L'Union européenne (UE) envisage d'expulser des migrants vers des pays avec lesquels ils n'ont aucun lien évident, dans le but d'expulser davantage de personnes n'étant pas autorisées à rester.

Les groupes de défense affirment que les projets de «tiers pays sûrs», dévoilés mardi, sont contraires aux valeurs de l'UE et pèseront sur les pays les plus pauvres. Selon les règles de l'Union, des personnes peuvent être envoyées vers des pays considérés comme sûrs, mais pas vers ceux où elles risquent d'être victimes de violences physiques ou de persécutions.

«Nous pouvons nous attendre à voir des familles séparées et des personnes expulsées sans contrôle judiciaire approprié vers des lieux qu'elles ne connaissent même pas», a prévenu Silvia Carta, chargée de plaidoyer chez PICUM, un collectif d'organisations de défense des droits des migrants.

La Commission européenne, l'organe exécutif de l'UE, a proposé que les 27 pays membres ne se sentent plus tenus de garantir que les migrants aient un lien avec un lieu où ils pourraient être envoyés. 

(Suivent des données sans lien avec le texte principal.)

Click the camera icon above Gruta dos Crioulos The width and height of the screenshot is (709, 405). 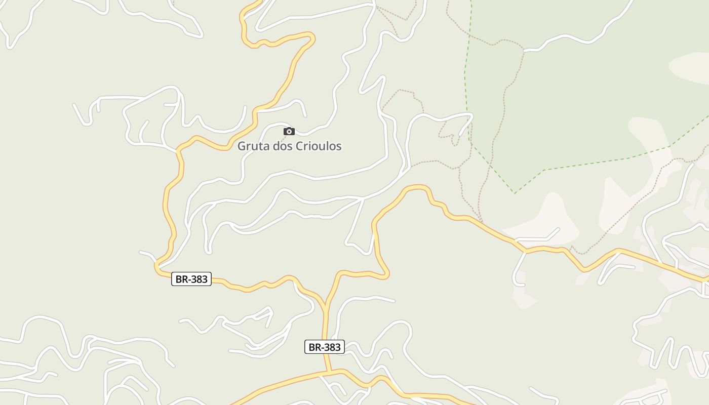(x=289, y=132)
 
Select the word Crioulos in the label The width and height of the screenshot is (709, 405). (x=319, y=146)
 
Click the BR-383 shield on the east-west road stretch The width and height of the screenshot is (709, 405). (x=191, y=279)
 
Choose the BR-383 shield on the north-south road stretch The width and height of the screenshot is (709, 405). (x=325, y=347)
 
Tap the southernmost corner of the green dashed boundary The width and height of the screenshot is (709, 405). (x=515, y=193)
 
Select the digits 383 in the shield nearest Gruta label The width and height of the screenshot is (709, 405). (x=198, y=279)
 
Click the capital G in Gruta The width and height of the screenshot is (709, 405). (x=242, y=146)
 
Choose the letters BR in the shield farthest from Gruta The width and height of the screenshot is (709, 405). (x=315, y=347)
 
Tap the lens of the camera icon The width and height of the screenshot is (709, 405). (x=289, y=132)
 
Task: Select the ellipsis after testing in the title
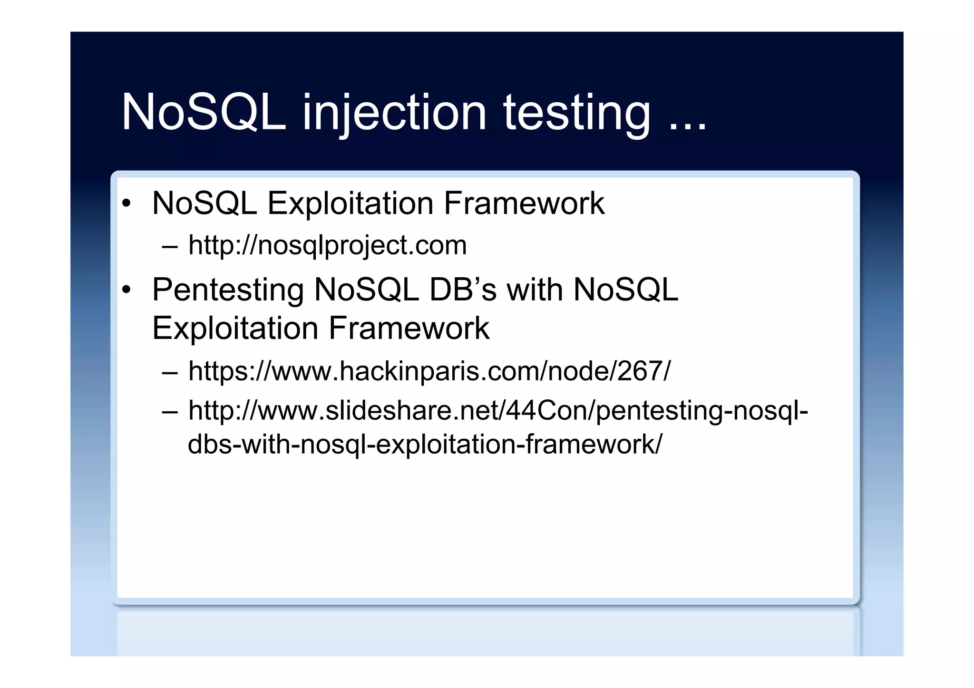688,125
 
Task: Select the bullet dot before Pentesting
126,290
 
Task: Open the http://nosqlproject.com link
327,245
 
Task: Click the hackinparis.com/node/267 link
429,371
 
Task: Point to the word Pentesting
228,290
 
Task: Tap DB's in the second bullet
462,290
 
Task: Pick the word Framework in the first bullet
524,203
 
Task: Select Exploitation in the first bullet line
351,203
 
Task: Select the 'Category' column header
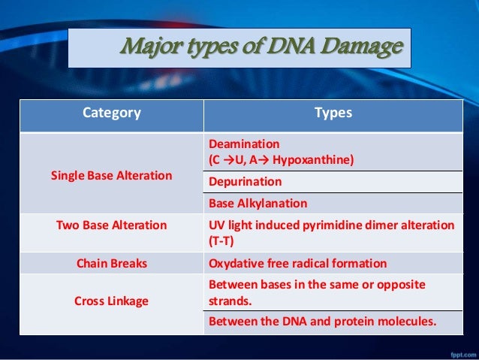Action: coord(111,113)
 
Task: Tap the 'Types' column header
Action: coord(333,113)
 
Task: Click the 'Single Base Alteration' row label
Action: coord(111,176)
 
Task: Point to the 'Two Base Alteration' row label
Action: coord(111,225)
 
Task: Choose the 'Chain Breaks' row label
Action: coord(111,263)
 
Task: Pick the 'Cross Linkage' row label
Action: coord(111,301)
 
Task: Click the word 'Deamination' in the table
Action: coord(243,144)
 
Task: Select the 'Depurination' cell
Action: coord(245,182)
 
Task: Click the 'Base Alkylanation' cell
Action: coord(258,203)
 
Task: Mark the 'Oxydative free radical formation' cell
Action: coord(297,263)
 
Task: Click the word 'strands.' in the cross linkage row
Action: coord(230,301)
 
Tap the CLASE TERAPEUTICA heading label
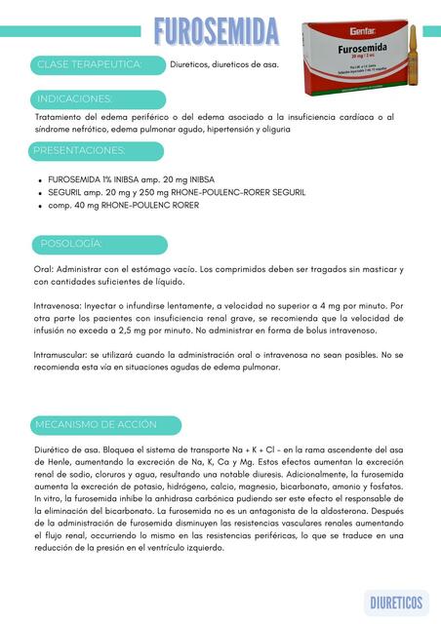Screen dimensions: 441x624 88,64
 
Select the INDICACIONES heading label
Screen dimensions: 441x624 74,99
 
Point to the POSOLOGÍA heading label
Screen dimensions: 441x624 71,243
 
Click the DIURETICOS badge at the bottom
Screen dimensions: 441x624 396,603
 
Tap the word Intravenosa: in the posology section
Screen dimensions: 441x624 60,306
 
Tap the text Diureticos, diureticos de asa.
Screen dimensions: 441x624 224,65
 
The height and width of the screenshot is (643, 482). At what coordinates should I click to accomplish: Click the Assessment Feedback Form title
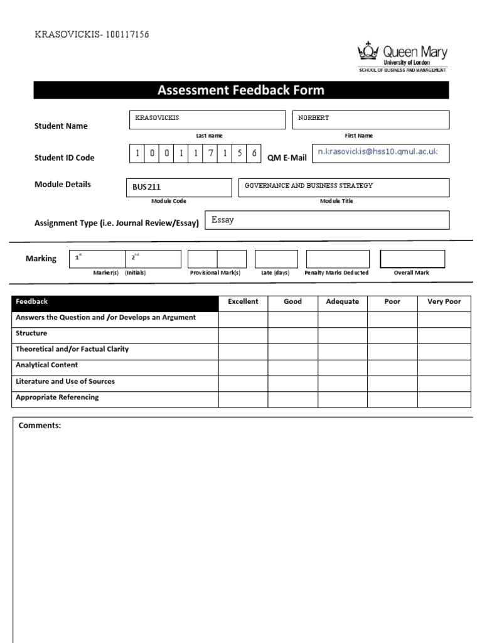241,90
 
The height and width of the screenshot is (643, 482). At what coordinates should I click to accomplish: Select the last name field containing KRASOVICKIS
207,119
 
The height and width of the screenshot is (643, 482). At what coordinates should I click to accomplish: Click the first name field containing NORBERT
370,119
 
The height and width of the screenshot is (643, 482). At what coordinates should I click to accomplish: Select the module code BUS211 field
179,186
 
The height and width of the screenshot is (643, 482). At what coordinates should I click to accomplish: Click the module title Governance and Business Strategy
343,186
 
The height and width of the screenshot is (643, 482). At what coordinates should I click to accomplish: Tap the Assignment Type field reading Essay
327,220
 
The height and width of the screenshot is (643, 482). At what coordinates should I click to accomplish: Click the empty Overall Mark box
412,259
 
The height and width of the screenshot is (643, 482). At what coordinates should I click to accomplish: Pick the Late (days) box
276,259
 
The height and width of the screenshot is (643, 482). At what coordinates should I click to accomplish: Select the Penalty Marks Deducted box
338,259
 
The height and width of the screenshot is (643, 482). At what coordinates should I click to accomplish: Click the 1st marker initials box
97,259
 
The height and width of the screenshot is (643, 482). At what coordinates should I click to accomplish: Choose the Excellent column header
243,302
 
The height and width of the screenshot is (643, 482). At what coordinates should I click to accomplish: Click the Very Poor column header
444,302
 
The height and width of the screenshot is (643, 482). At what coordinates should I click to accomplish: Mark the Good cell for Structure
292,335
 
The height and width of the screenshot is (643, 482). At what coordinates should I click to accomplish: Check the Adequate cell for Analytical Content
342,367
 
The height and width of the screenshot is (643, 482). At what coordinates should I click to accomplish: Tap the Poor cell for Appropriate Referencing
392,399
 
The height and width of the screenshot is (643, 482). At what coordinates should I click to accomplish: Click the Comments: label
40,426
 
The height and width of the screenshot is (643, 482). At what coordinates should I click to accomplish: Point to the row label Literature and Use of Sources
65,382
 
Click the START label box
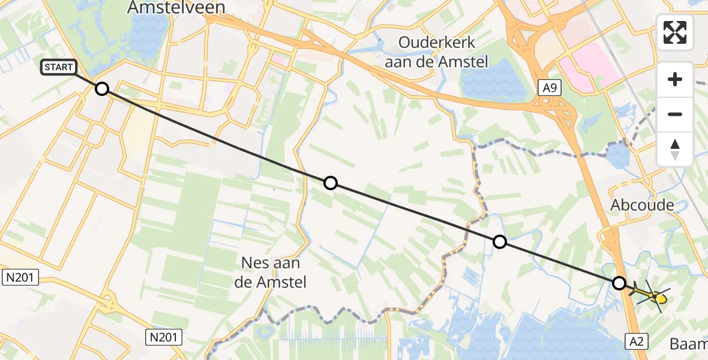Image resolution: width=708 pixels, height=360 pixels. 58,67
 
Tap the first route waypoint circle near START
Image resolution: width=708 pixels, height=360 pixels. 102,89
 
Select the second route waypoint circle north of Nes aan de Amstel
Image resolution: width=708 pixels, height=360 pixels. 331,183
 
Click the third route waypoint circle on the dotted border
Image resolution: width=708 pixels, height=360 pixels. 499,242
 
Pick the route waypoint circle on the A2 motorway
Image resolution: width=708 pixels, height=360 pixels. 619,283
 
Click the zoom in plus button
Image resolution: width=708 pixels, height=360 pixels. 675,79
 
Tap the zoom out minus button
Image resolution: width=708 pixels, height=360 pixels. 675,114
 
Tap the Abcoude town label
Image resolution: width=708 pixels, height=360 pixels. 642,205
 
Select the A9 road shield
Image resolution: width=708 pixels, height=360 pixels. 550,89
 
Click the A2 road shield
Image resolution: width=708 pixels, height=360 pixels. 638,341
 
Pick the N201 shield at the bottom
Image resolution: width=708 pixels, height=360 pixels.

La Commission, qui propose la législation européenne et veille à son respect, a déclaré que les migrants sans papiers pourraient également être considérés comme ayant un lien avec un pays s'ils l'ont traversé en toute sécurité pour rejoindre l'Europe. Cette disposition ne s'appliquerait pas aux enfants voyageant seuls.

Dans le cadre de ce projet, des personnes pourraient être conduites de force vers l'un de ces pays avant que leur cas ne soit examiné, même en cas de recours.

Le nouveau projet de règles, qui doit être approuvé par les pays de l'UE et le Parlement européen pour entrer en vigueur, a été dévoilé alors que plusieurs pays, dont le Royaume-Uni et l'Italie, cherchent à créer des «centres de retour» dans des pays tiers où les demandeurs d'asile déboutés pourraient être retenus jusqu'à leur expulsion.

La Commission a déclaré que son projet accélérerait les procédures d'asile et allégerait la pression sur les administrations et les structures européennes. Le droit européen exige actuellement des autorités qu'elles prouvent l'existence d'un lien entre les demandeurs et le pays tiers sûr vers lequel ils pourraient être envoyés.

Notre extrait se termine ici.